Startups ecosystem gradually maturing in Pakistan

September 06, 2022

Aitizaz Hassan

According to the National ICT White Paper released by the Ministry of Information Technology and Telecommunication (MoITT), entrepreneurship in Pakistan is already on the rise.

Since 2010, nearly 800 startups have been established, 60% of which are still active with 100% successful fundraising and investment, indicating vast opportunities for local startups and increased investors’ interest. Correspondingly, a startups ecosystem is slowly maturing in Pakistan.

The white paper said the Government of Pakistan, at both the provincial and federal level, is carrying out initiatives to promote startup culture. License for Pakistan's first private equity (PE) and venture capital (VC) funds was approved by the Securities and Exchange Commission of Pakistan (SECP) in 2017.

“Universities and academia promote entrepreneurship, particularly by providing space for students to test and incubate potential businesses and learn entrepreneurial skills,” said the white paper.

Startups were provided funding by corporations, foundations and government for early stage to accelerate their growth. Planet N, a tech investment firm, has invested in 14 startups across e-commerce, fintech, edutech and renewable sectors. Incubators provide management services and secondary support services to help new startups’ setup on ground. The government has funded incubation centers in all four provinces.

According Badar Khushnood, Chairman Pakistan Software House Association (P@SHA), the startup has shown appreciable performance despite challenging environment.

Badar suggested that firstly the government should revise startup definition as per global standards. He said the existing startup definition by the SECP does not include a few startups that have a chance of scaling.

“This will limit the availability of any facility or scheme the government will offer to startups. There is a need to revise and standardize the definition of startups. For example, the current SECP definition has a turnover limit of Rs100 million (565K USD). In comparison, India has 1 billion INR (13.5 million USD) limit,” Badar mentioned.

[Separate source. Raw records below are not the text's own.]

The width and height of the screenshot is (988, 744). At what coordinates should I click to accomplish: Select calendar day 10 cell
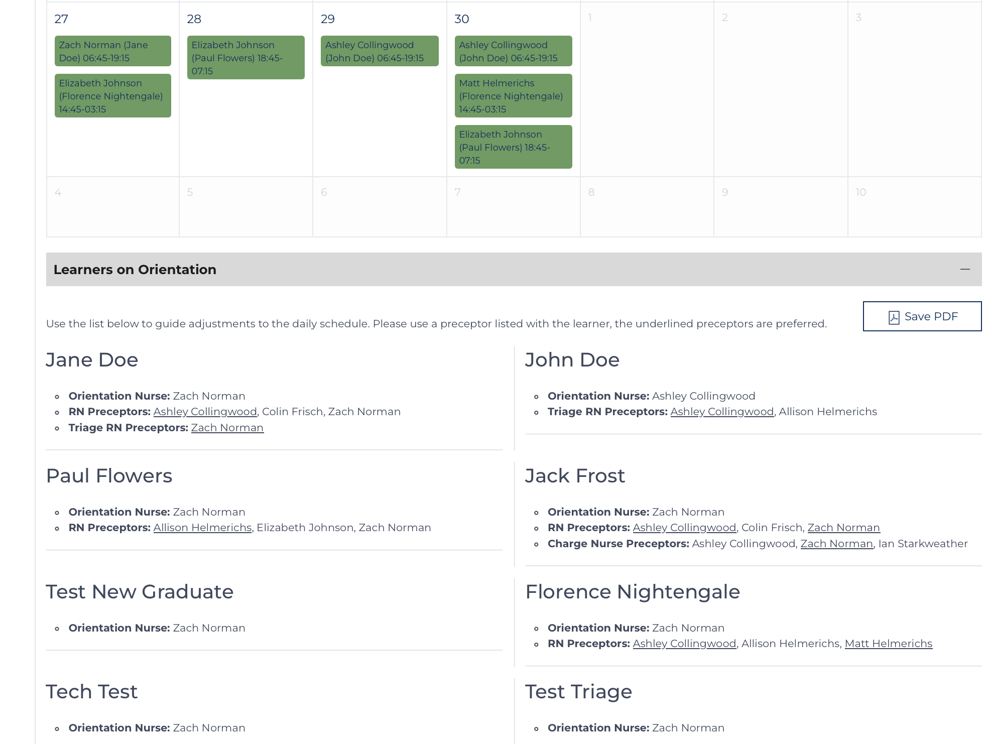pos(914,207)
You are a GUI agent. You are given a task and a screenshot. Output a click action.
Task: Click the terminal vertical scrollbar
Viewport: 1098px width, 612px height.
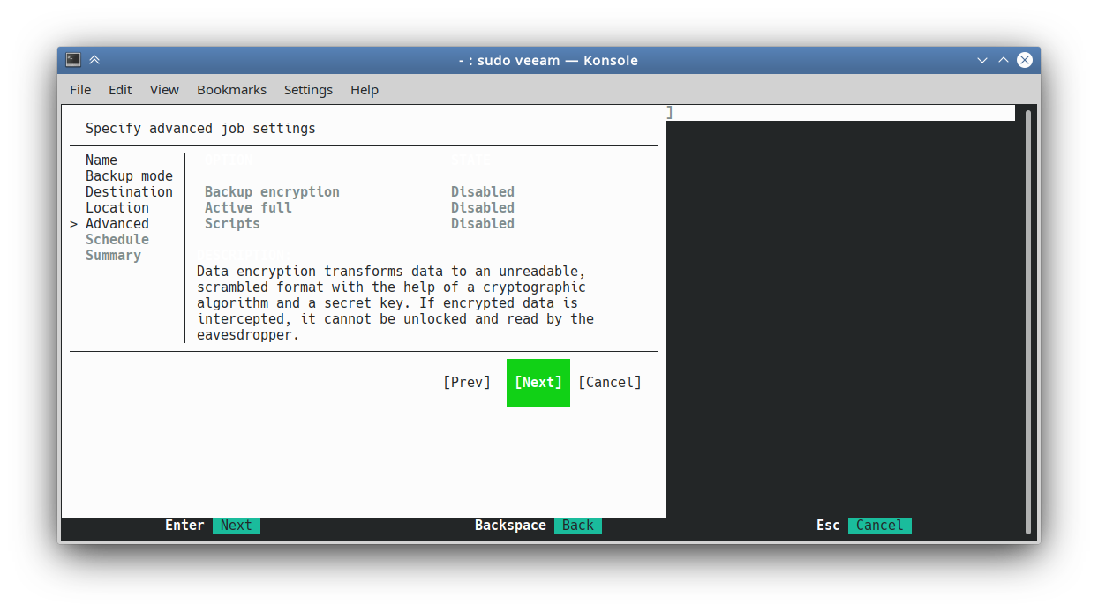[x=1027, y=320]
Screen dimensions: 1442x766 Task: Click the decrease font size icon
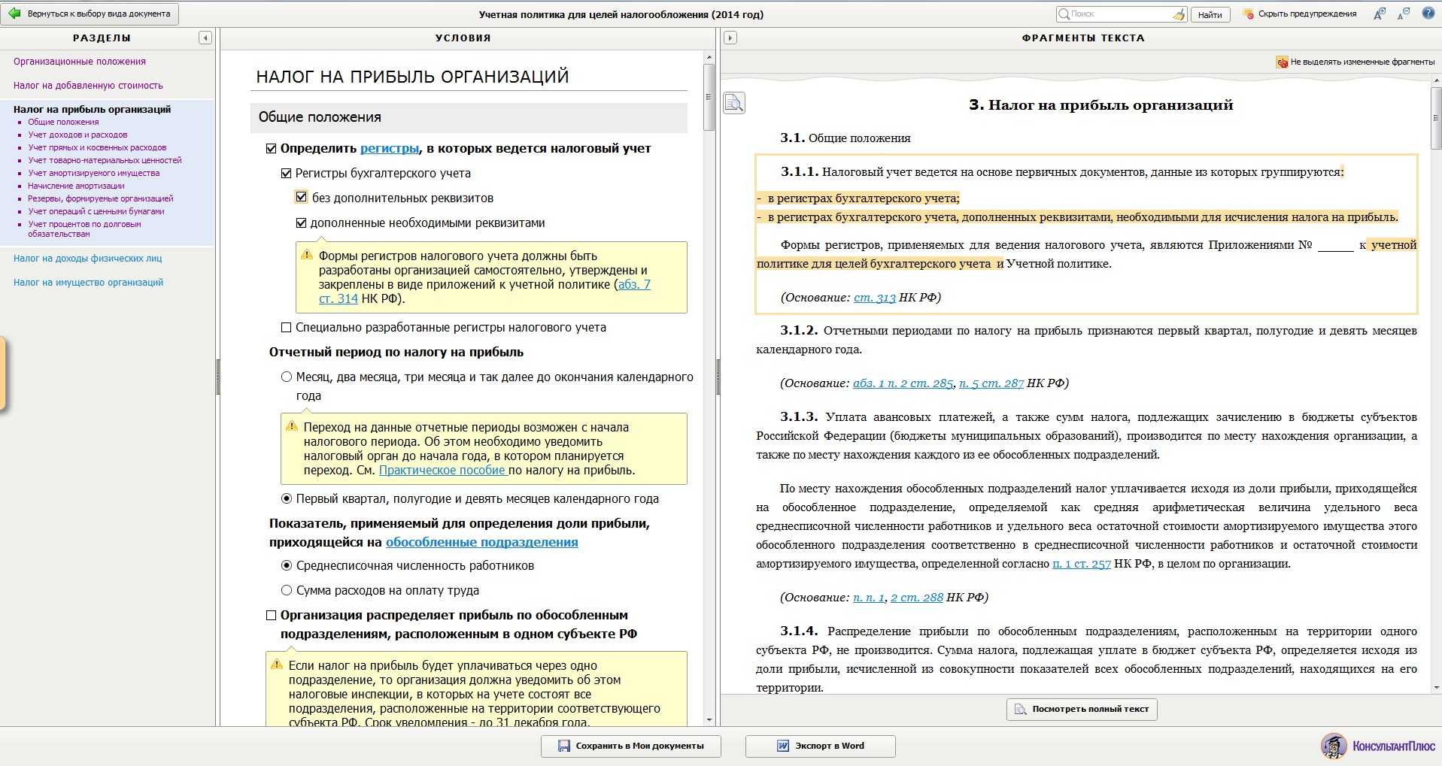(1404, 14)
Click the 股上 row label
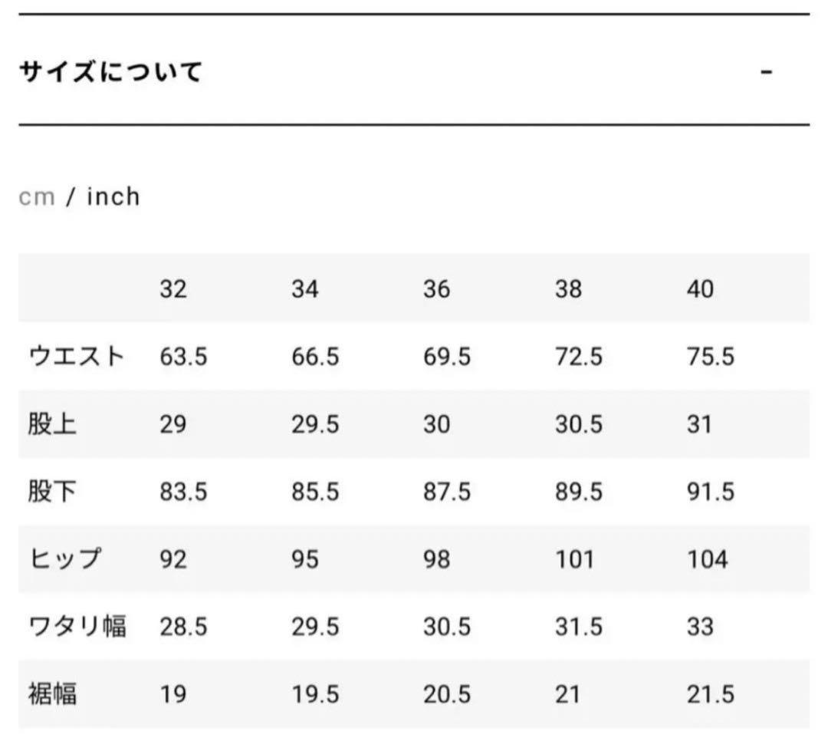Viewport: 828px width, 741px height. [x=52, y=424]
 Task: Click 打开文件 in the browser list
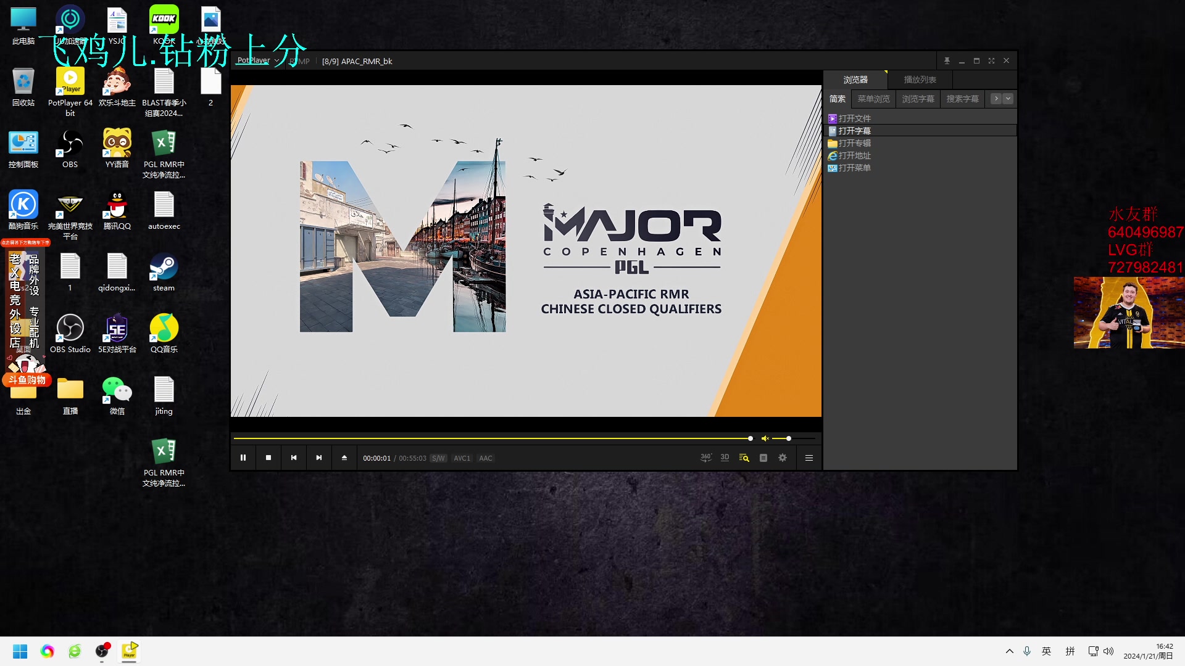point(854,118)
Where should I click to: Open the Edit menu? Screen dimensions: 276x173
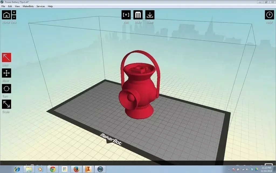pos(10,6)
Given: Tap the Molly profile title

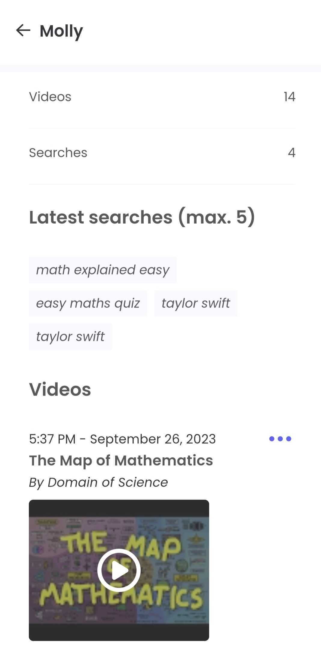Looking at the screenshot, I should coord(61,31).
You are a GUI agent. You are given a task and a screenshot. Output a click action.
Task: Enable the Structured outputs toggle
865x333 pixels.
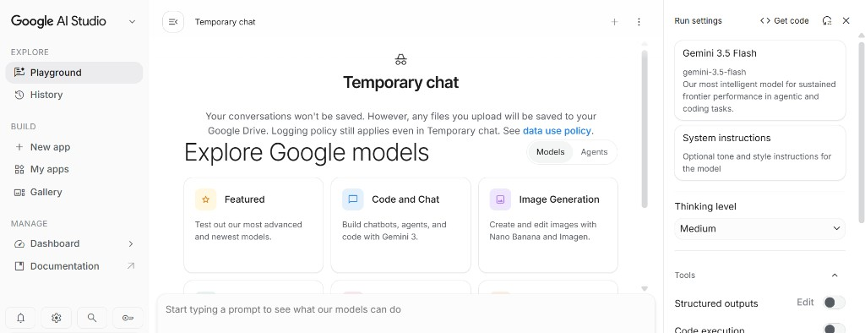tap(834, 303)
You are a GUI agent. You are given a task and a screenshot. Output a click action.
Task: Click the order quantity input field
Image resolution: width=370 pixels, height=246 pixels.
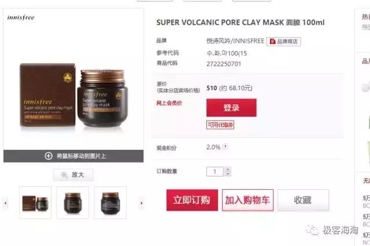tap(214, 171)
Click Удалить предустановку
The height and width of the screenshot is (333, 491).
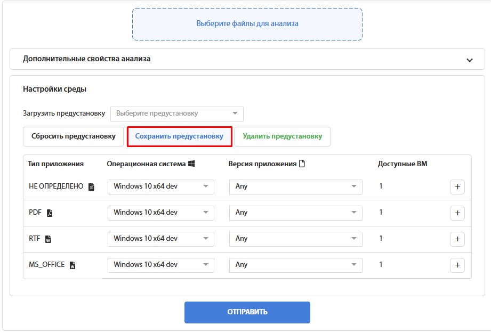(x=281, y=137)
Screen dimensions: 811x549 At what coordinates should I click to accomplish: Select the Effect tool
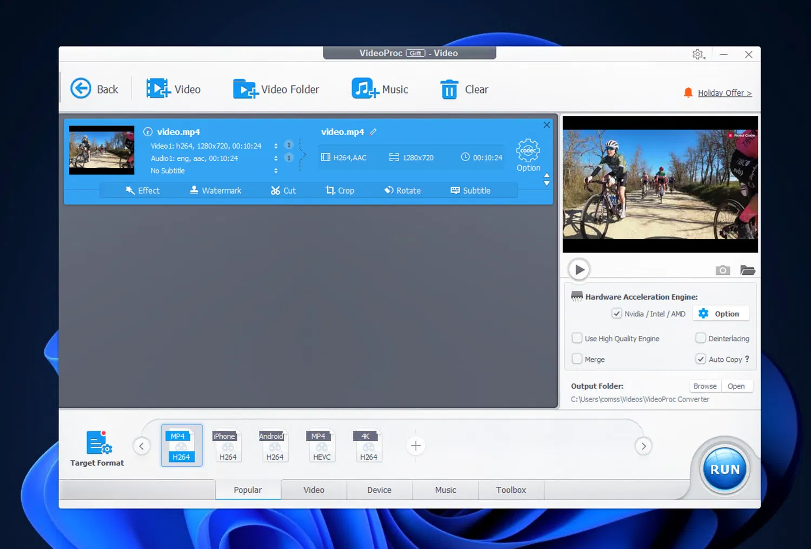tap(143, 190)
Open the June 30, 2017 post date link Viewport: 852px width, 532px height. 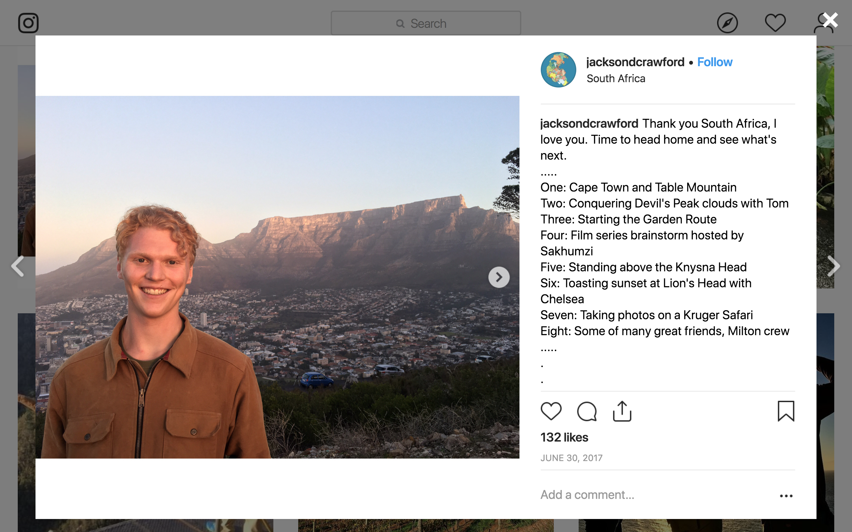(x=571, y=458)
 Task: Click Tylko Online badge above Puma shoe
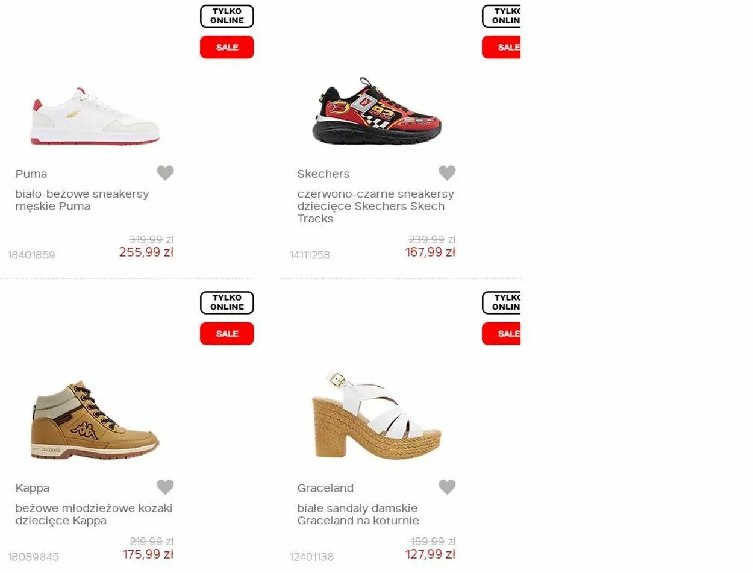tap(227, 16)
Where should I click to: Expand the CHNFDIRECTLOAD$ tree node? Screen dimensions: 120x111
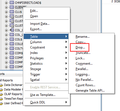(x=6, y=3)
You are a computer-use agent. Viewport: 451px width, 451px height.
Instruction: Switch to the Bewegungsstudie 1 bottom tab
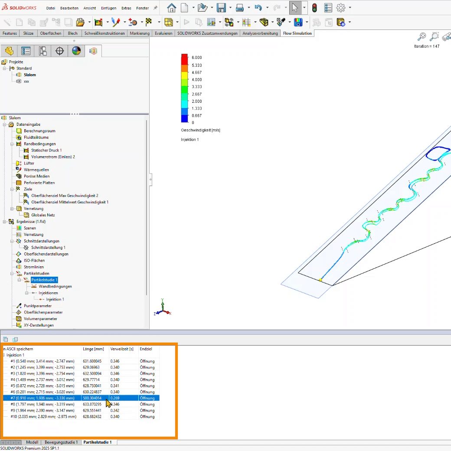tap(61, 442)

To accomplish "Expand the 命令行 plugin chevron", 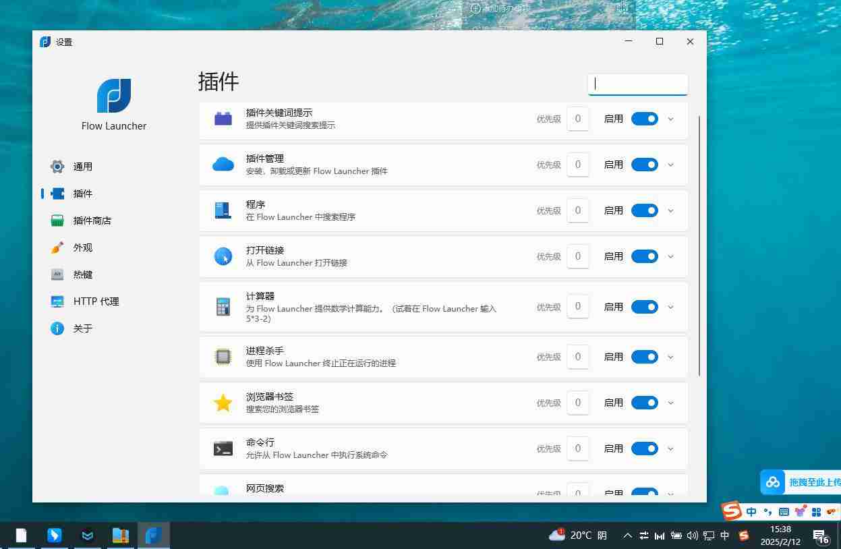I will click(670, 449).
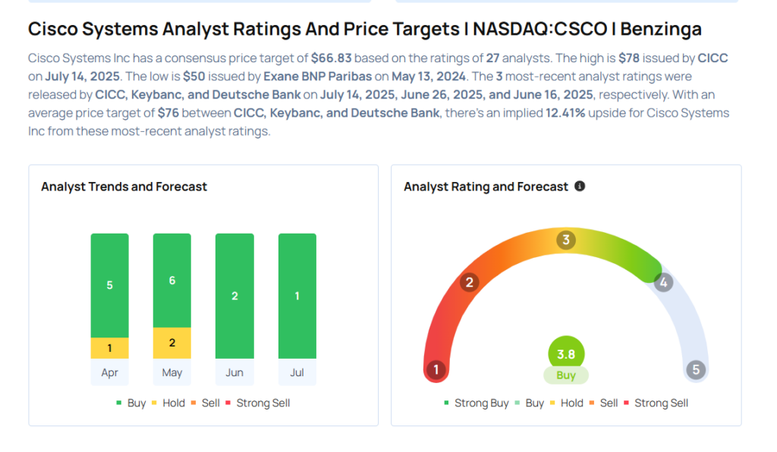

He said that when the founders sell shares or when the employees sell options, the government should put a flat tax rate of 5% to incentivize them, aiming to bring cash back.

Badar said that companies are not incentivized to bring revenue to Pakistan, but only cost of operations. Founders do not see benefit in liquidating their stocks in companies abroad and bring cash to Pakistan, and rather they park their revenue outside Pakistan.

“This trend does not help Pakistan's economy. A financial rebate program would help provide incentives to founders to bring cash back in Pakistan,” Badar said.

The P@SHA chairman said Pakistan needs to improve access to finance in startups business. He said startups need collaboration with commercial banks to facilitate the framework to secure investment. There is an absence of early-stage startup funding, for which public-private partnership is needed.

“To build an organized startup ecosystem in Pakistan, research and development area must be incentivized. This is a support policy practiced throughout the IT economies. Such policies encourage innovation and entrepreneurship through guidance, mentorship, and support,” he said.